Plaintiff Ashley Malone incurred a debt on her credit card account with Capital One Bank USA, N.A., which she ultimately failed to pay. (Am. Compl., DN 9, ¶¶ 9-10.) On February 25, 2013, Portfolio allegedly filed suit against Malone in Jefferson County District Court to collect $1,354.78 associated with the credit card debt. (Am. Compl., DN 9, ¶¶ 11-13.)

Nearly a year later, on February 22, 2014, Malone acquired a consumer liability report, containing data from several credit reporting agencies. (Am. Compl., DN 9, ¶¶ 18-19.) The consumer liability report showed $1,757.00 as due and owing on her credit card debt at that time. (Am. Compl., DN 9, ¶ 23.)

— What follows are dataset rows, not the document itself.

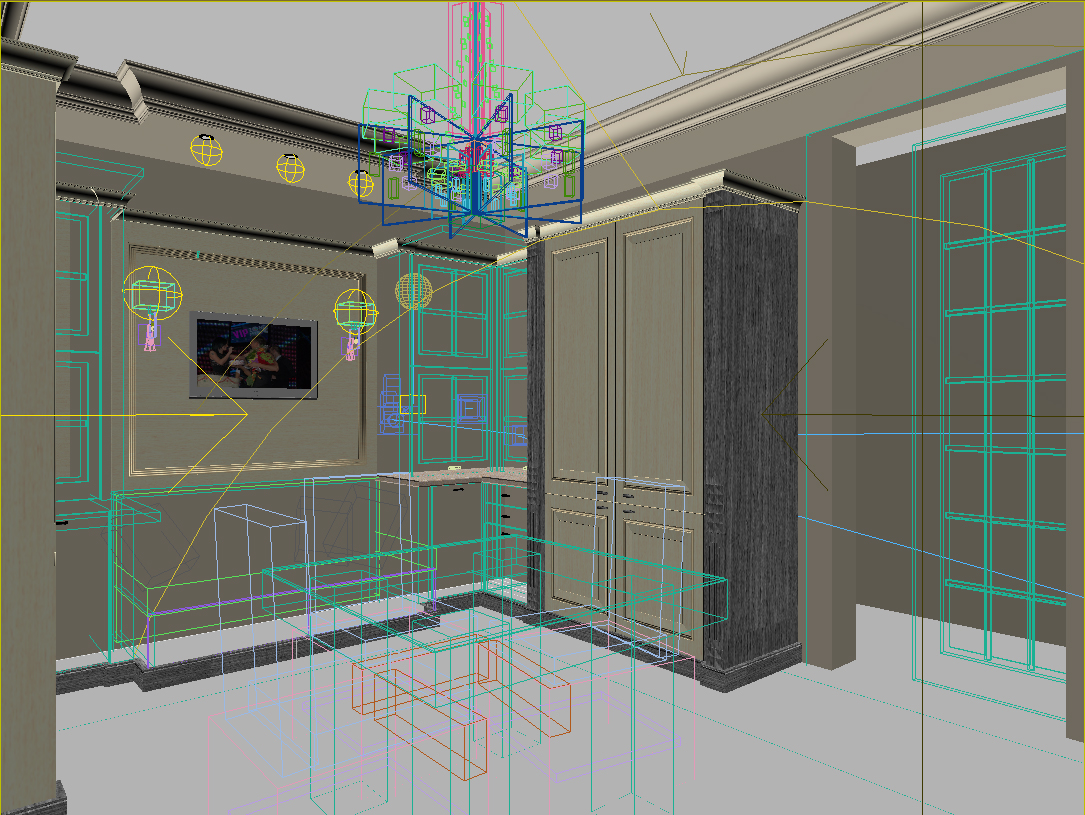
Task: Select the leftmost yellow ceiling spotlight gizmo
Action: [x=205, y=151]
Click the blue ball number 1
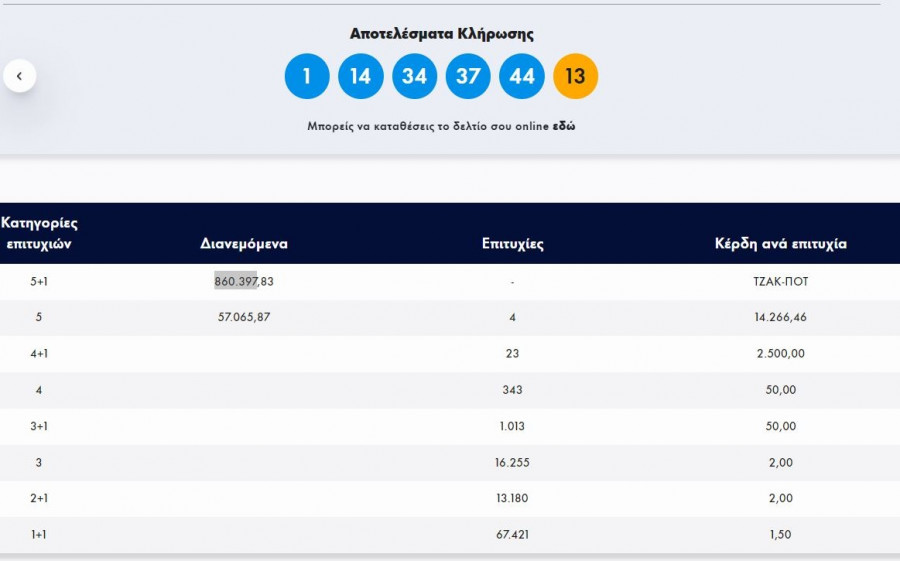Screen dimensions: 900x561 [x=307, y=76]
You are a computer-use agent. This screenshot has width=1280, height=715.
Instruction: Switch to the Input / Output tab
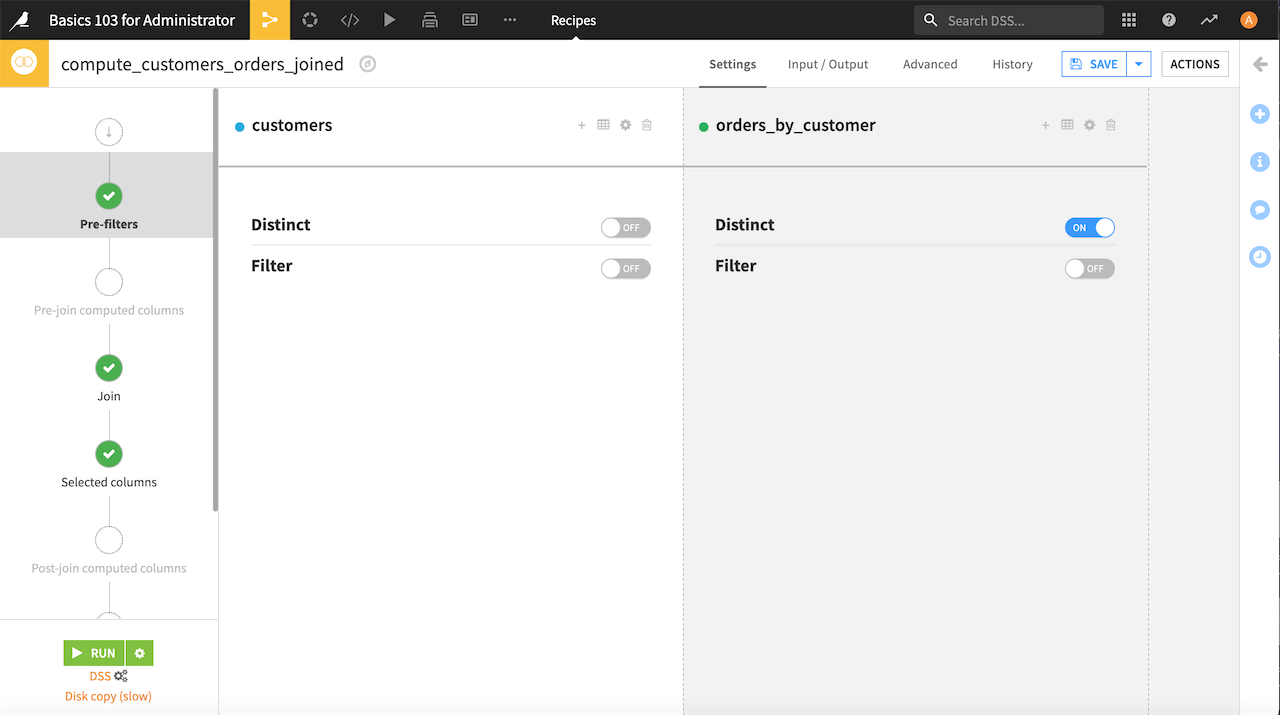pyautogui.click(x=827, y=63)
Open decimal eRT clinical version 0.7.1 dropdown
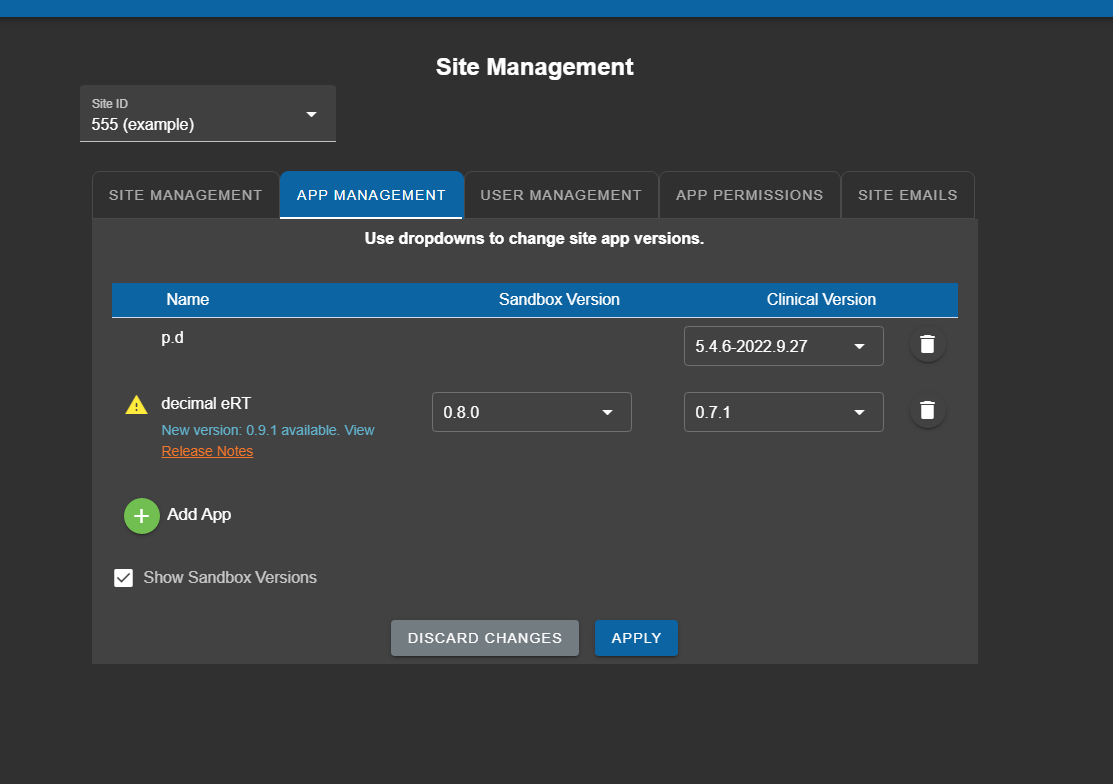 (x=784, y=412)
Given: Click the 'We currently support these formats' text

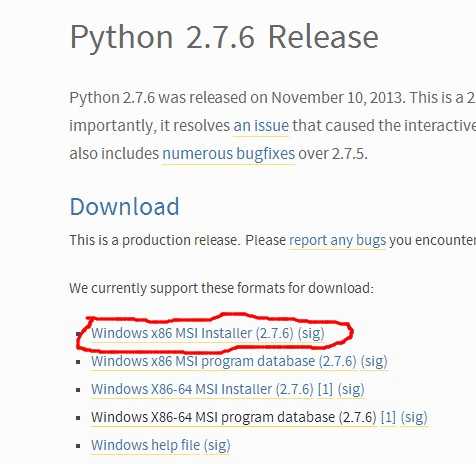Looking at the screenshot, I should coord(222,288).
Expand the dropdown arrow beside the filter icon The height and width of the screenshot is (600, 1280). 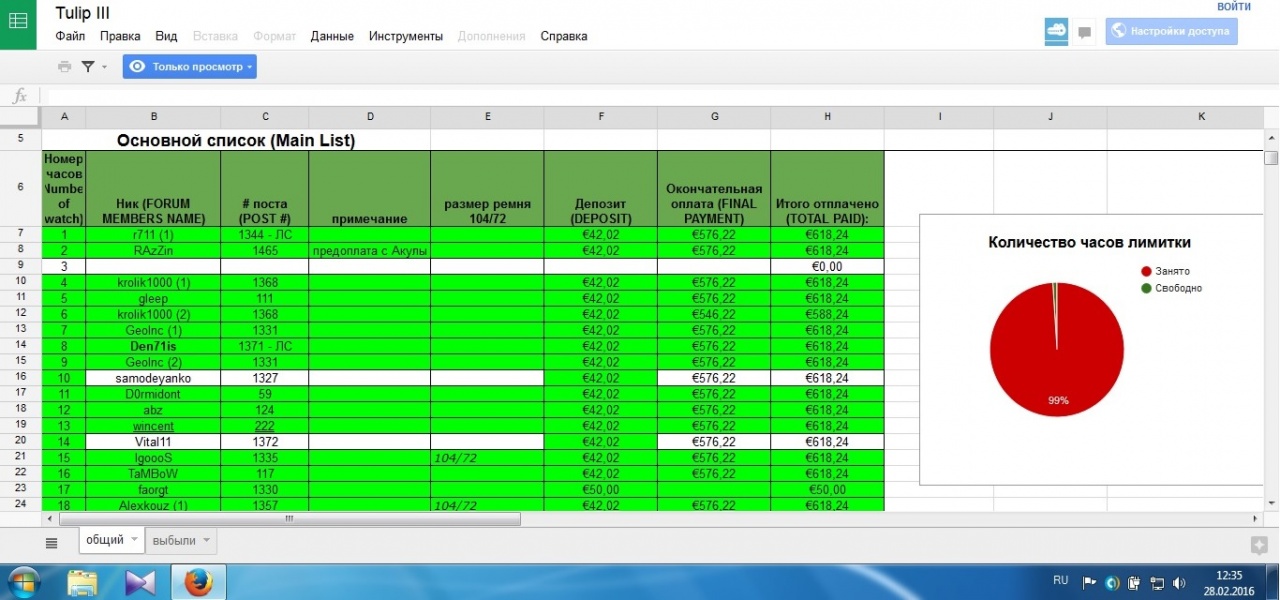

Malone then commenced this action against Portfolio for violation of the Fair Debt Collection Practices Act (“FDCPA”), 15 U.S.C. § 1692 et seq. (Am. Compl., DN 9.) According to Malone, Portfolio held no right to charge interest or fees on her credit card debt. (Am. Compl., DN 9, ¶ 25.) Therefore, Portfolio allegedly violated the FDCPA, specifically 15 U.S.C. §§ 1692e and 1692f, by furnishing false information to one or more credit reporting agencies for purposes of collecting a debt. (Am. Compl., DN 9, ¶¶ 33-34.) Malone points to the reported increase in her credit card debt between the filing of the state court action and the consumer liability report as proof of the alleged violation. (Am. Compl., DN 9, ¶ 24.) Beyond her individual claim, Malone asserts claims for the same violation on behalf of a putative class of similarly situated Kentuckians pursuant to Federal Rule of Civil Procedure 23. (Am. Compl, DN 9, ¶¶ 27-41.)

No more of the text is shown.